**What to produce:** Return the entries below in full. Keep every word as it is.

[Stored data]
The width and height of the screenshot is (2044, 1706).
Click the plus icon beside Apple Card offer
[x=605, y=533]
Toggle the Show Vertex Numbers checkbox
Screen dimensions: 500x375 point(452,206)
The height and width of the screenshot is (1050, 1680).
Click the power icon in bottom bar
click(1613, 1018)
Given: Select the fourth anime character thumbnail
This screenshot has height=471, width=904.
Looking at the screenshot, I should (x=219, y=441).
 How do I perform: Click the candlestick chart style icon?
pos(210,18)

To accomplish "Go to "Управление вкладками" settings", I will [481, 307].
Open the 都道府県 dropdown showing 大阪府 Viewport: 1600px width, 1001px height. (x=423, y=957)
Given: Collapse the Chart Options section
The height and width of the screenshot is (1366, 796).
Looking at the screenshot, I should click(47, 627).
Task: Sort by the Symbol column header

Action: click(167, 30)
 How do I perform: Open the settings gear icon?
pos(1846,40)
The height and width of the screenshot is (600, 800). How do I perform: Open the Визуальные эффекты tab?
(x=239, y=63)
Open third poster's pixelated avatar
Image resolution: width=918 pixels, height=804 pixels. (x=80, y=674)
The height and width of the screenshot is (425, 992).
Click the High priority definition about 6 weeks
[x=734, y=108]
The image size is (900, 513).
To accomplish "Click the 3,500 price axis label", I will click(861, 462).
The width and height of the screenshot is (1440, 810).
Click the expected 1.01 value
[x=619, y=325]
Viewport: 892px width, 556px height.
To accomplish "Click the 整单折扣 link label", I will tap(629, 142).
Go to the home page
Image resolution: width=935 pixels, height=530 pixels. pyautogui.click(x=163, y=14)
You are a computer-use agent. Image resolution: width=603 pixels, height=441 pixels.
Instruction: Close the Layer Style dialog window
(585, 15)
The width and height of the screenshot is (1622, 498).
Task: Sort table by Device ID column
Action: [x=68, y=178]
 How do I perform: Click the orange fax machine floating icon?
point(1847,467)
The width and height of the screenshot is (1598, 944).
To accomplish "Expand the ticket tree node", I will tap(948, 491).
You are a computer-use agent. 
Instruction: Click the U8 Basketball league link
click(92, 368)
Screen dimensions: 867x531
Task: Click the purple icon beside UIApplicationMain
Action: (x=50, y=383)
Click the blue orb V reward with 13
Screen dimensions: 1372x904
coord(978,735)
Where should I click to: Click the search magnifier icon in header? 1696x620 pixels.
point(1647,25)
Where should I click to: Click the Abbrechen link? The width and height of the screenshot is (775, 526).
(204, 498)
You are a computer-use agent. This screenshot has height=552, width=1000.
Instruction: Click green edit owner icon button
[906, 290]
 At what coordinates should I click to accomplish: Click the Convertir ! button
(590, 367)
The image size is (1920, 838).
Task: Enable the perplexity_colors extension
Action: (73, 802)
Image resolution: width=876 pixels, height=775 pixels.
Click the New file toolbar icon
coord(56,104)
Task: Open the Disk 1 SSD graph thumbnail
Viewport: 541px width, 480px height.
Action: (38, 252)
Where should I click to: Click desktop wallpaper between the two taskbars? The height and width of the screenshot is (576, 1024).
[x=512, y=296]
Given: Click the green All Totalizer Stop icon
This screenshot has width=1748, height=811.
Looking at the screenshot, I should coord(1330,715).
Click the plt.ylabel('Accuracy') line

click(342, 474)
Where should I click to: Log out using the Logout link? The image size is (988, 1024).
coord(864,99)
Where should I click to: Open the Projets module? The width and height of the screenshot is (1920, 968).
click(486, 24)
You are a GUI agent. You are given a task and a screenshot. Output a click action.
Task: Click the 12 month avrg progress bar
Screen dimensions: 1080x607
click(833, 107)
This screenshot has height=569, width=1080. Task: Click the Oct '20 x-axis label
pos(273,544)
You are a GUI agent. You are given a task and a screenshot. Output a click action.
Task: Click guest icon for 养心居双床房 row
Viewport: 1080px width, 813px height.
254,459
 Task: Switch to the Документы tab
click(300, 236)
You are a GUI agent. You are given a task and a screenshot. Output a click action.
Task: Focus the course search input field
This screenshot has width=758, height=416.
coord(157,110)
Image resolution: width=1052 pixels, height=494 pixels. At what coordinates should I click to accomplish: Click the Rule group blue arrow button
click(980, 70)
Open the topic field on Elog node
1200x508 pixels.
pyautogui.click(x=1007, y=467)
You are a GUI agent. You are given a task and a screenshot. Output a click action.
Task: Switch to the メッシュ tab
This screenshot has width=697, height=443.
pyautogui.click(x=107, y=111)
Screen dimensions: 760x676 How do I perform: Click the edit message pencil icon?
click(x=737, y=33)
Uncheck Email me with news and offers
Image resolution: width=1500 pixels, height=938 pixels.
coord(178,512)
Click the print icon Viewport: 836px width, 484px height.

**Reply to the exercise:**
The width and height of the screenshot is (2044, 1706).
Click the plus icon beside Apple Card offer
[x=605, y=533]
Toggle the Show Vertex Numbers checkbox
Screen dimensions: 500x375 point(452,206)
The height and width of the screenshot is (1050, 1680).
Click the power icon in bottom bar
click(1613, 1018)
Given: Select the fourth anime character thumbnail
This screenshot has height=471, width=904.
Looking at the screenshot, I should (x=219, y=441).
 How do I perform: Click the candlestick chart style icon?
pos(210,18)

To accomplish "Go to "Управление вкладками" settings", I will [481, 307].
Open the 都道府県 dropdown showing 大阪府 Viewport: 1600px width, 1001px height. (x=423, y=957)
Given: Collapse the Chart Options section
The height and width of the screenshot is (1366, 796).
Looking at the screenshot, I should click(47, 627).
Task: Sort by the Symbol column header

Action: click(167, 30)
 How do I perform: Open the settings gear icon?
pos(1846,40)
The height and width of the screenshot is (600, 800). How do I perform: Open the Визуальные эффекты tab?
(x=239, y=63)
Open third poster's pixelated avatar
Image resolution: width=918 pixels, height=804 pixels. (x=80, y=674)
The height and width of the screenshot is (425, 992).
Click the High priority definition about 6 weeks
[x=734, y=108]
The image size is (900, 513).
To accomplish "Click the 3,500 price axis label", I will click(861, 462).
The width and height of the screenshot is (1440, 810).
Click the expected 1.01 value
[x=619, y=325]
Viewport: 892px width, 556px height.
To accomplish "Click the 整单折扣 link label", I will tap(629, 142).
Go to the home page
Image resolution: width=935 pixels, height=530 pixels. pyautogui.click(x=163, y=14)
You are a computer-use agent. Image resolution: width=603 pixels, height=441 pixels.
Instruction: Close the Layer Style dialog window
(585, 15)
The width and height of the screenshot is (1622, 498).
Task: Sort table by Device ID column
Action: [x=68, y=178]
 How do I perform: Click the orange fax machine floating icon?
point(1847,467)
The width and height of the screenshot is (1598, 944).
To accomplish "Expand the ticket tree node", I will tap(948, 491).
You are a computer-use agent. 
Instruction: Click the U8 Basketball league link
click(92, 368)
Screen dimensions: 867x531
Task: Click the purple icon beside UIApplicationMain
Action: (x=50, y=383)
Click the blue orb V reward with 13
Screen dimensions: 1372x904
coord(978,735)
Where should I click to: Click the search magnifier icon in header? 1696x620 pixels.
point(1647,25)
Where should I click to: Click the Abbrechen link? The width and height of the screenshot is (775, 526).
(204, 498)
You are a computer-use agent. This screenshot has height=552, width=1000.
Instruction: Click green edit owner icon button
[906, 290]
 At what coordinates should I click to accomplish: Click the Convertir ! button
(590, 367)
The image size is (1920, 838).
Task: Enable the perplexity_colors extension
Action: (73, 802)
Image resolution: width=876 pixels, height=775 pixels.
Click the New file toolbar icon
coord(56,104)
Task: Open the Disk 1 SSD graph thumbnail
Viewport: 541px width, 480px height.
Action: (38, 252)
Where should I click to: Click desktop wallpaper between the two taskbars? The height and width of the screenshot is (576, 1024).
[x=512, y=296]
Given: Click the green All Totalizer Stop icon
This screenshot has width=1748, height=811.
Looking at the screenshot, I should coord(1330,715).
Click the plt.ylabel('Accuracy') line

click(342, 474)
Where should I click to: Log out using the Logout link? The image size is (988, 1024).
coord(864,99)
Where should I click to: Open the Projets module? The width and height of the screenshot is (1920, 968).
click(486, 24)
You are a GUI agent. You are given a task and a screenshot. Output a click action.
Task: Click the 12 month avrg progress bar
Screen dimensions: 1080x607
click(833, 107)
This screenshot has height=569, width=1080. Task: Click the Oct '20 x-axis label
pos(273,544)
You are a GUI agent. You are given a task and a screenshot. Output a click action.
Task: Click guest icon for 养心居双床房 row
Viewport: 1080px width, 813px height.
254,459
 Task: Switch to the Документы tab
click(300, 236)
You are a GUI agent. You are given a task and a screenshot. Output a click action.
Task: Focus the course search input field
This screenshot has width=758, height=416.
coord(157,110)
Image resolution: width=1052 pixels, height=494 pixels. At what coordinates should I click to accomplish: Click the Rule group blue arrow button
click(980, 70)
Open the topic field on Elog node
1200x508 pixels.
pyautogui.click(x=1007, y=467)
You are a GUI agent. You are given a task and a screenshot. Output a click action.
Task: Switch to the メッシュ tab
This screenshot has width=697, height=443.
pyautogui.click(x=107, y=111)
Screen dimensions: 760x676 How do I perform: Click the edit message pencil icon?
click(x=737, y=33)
Uncheck Email me with news and offers
Image resolution: width=1500 pixels, height=938 pixels.
coord(178,512)
Click the print icon Viewport: 836px width, 484px height.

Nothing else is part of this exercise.